A few weeks ago, KNDU told you about the budget calculator on Governor Gregoire's website.  She has a calculator on there so Washingtonians can see how the budget is balanced and suggest ideas to her office of how to balance the budget.  However, the Governor's office says they've only received 21 suggestions in direct response to the website.

Today, KNDU set out to see what people in the Tri-Cities think would help to balance the budget, and we found that many people don't fully understand the state budget. 

Washington state gets money from retail sales tax, business and occupation tax, property tax, and real estate excise tax, among a few other sources.

The expected revenue for Washington is $31.5-billion from 2009 to 2011.  The projected spending for the same time frame is $35.3-billion dollars.  Most of that money will go towards education, public safety, human services, healthcare, and natural resources.

With the revenue being less than the projected spending and a growing deficit, cuts to the budget need to be made.  Staff from the governor's office tell us they prioritized government programs to determine where cuts should be made.  Glen Cooper, the Communications Director for the Office of Financial Management, says, "The biggest priority was making sure that programs for children are least affected by the cuts so those are areas like education."

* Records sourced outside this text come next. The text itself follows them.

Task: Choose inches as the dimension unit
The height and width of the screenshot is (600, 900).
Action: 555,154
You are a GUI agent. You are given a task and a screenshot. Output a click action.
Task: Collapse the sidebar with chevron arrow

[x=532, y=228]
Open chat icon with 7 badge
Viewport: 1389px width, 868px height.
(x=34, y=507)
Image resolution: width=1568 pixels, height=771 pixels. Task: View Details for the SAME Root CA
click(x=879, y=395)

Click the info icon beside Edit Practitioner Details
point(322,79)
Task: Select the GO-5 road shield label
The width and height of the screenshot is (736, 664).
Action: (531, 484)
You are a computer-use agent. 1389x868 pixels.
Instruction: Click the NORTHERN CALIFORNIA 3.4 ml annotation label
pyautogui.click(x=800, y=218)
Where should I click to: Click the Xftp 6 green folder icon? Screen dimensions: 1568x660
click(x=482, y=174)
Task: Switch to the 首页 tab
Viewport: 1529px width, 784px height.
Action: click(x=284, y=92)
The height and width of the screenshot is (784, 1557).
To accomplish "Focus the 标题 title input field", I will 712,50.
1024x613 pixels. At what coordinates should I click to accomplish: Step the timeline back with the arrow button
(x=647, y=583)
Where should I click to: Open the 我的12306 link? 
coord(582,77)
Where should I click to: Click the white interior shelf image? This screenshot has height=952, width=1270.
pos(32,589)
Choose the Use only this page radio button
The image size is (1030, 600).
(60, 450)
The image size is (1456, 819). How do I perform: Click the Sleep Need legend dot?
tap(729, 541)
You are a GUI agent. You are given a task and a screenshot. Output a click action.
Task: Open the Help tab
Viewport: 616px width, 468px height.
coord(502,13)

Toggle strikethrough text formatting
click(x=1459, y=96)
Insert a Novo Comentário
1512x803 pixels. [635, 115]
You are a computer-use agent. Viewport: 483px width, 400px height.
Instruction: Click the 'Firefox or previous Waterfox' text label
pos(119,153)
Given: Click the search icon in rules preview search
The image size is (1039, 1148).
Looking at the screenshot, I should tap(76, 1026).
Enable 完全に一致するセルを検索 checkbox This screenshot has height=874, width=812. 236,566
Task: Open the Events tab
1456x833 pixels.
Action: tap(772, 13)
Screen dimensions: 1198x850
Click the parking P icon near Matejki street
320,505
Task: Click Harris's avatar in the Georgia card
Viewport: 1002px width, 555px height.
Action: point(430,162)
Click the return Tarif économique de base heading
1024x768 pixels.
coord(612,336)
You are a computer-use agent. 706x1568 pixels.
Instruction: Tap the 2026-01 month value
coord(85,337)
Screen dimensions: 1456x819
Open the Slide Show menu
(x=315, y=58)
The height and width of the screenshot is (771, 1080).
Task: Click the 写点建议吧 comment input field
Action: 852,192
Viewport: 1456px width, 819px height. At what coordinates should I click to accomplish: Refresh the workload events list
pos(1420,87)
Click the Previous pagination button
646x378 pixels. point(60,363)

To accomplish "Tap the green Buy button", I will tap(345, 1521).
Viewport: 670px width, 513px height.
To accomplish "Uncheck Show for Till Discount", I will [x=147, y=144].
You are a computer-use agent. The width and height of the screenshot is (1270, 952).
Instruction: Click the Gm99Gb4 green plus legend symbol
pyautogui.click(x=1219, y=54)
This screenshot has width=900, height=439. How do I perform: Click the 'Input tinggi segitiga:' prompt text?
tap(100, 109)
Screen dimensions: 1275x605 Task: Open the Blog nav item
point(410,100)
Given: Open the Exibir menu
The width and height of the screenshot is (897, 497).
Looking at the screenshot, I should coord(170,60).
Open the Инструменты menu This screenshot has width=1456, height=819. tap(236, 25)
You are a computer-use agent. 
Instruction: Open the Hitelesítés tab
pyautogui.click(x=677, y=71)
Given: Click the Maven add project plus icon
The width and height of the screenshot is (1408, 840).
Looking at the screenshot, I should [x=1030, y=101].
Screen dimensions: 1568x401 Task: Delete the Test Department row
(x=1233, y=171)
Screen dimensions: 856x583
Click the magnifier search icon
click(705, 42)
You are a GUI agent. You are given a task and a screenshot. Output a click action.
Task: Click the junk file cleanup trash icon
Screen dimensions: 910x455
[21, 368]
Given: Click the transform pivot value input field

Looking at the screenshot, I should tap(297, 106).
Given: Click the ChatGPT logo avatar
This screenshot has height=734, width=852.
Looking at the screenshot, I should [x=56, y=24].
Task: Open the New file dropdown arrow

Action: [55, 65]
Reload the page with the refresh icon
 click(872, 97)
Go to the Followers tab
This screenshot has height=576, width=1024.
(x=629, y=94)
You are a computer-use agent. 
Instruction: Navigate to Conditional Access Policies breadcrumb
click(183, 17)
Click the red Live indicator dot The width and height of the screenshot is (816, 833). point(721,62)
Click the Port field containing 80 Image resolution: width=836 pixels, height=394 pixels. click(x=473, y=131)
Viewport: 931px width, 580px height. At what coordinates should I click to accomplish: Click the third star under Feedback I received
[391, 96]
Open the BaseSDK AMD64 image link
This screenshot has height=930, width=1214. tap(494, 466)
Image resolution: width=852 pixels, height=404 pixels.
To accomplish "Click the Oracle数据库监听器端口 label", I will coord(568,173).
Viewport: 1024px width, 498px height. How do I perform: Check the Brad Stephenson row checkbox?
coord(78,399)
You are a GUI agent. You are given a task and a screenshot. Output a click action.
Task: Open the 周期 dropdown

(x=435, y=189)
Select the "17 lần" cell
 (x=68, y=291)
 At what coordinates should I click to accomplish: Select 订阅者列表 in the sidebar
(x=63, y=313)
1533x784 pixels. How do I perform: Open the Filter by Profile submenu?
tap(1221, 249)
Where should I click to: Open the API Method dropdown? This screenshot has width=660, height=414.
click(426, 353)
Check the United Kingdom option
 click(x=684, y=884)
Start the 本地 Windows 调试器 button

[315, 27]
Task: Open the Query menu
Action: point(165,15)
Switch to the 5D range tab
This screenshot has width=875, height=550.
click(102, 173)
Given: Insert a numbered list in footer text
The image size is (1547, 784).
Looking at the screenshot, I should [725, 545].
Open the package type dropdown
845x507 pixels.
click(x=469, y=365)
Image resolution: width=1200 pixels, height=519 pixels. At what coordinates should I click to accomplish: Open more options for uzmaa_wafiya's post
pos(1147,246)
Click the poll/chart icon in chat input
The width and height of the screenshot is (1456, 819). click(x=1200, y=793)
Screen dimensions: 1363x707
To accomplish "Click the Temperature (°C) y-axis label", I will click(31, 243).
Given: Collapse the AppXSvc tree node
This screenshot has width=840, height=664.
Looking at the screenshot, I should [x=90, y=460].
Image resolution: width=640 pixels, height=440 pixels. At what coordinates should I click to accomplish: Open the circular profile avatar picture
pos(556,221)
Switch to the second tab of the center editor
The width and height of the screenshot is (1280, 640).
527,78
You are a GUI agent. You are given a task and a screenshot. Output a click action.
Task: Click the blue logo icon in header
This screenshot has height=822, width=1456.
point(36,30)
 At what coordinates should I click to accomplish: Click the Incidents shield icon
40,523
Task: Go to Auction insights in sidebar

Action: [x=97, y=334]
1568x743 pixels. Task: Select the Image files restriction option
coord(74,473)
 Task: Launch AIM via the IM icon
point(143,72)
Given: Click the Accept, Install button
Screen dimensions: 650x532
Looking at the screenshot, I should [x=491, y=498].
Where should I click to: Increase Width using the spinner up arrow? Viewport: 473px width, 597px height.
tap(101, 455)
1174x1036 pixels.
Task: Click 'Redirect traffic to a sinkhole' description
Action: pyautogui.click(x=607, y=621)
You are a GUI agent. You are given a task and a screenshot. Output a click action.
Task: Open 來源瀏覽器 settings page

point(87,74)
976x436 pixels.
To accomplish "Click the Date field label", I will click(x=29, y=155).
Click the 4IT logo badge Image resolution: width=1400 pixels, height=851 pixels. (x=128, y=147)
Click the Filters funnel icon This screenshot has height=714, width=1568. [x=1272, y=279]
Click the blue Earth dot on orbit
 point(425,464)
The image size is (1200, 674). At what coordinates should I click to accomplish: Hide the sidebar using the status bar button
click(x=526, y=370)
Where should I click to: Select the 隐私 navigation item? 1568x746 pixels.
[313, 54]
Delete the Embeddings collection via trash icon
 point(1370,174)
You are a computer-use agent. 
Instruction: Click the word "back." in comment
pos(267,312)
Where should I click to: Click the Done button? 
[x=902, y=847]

Some Tri-Citians agree.  Nathina Norris says, "Education is a big one because we have young kids in schools and I'd hate to see funds taken out from there."  Tom Cooper agrees, saying, "I wouldn't cut anything out of education personally.  I have 2 children in the system and education is important."  However, one Tri-Citian disagrees.  Gwen MacCready says, "I think that most of the spending for schools, welfare, etcetera, was just over done."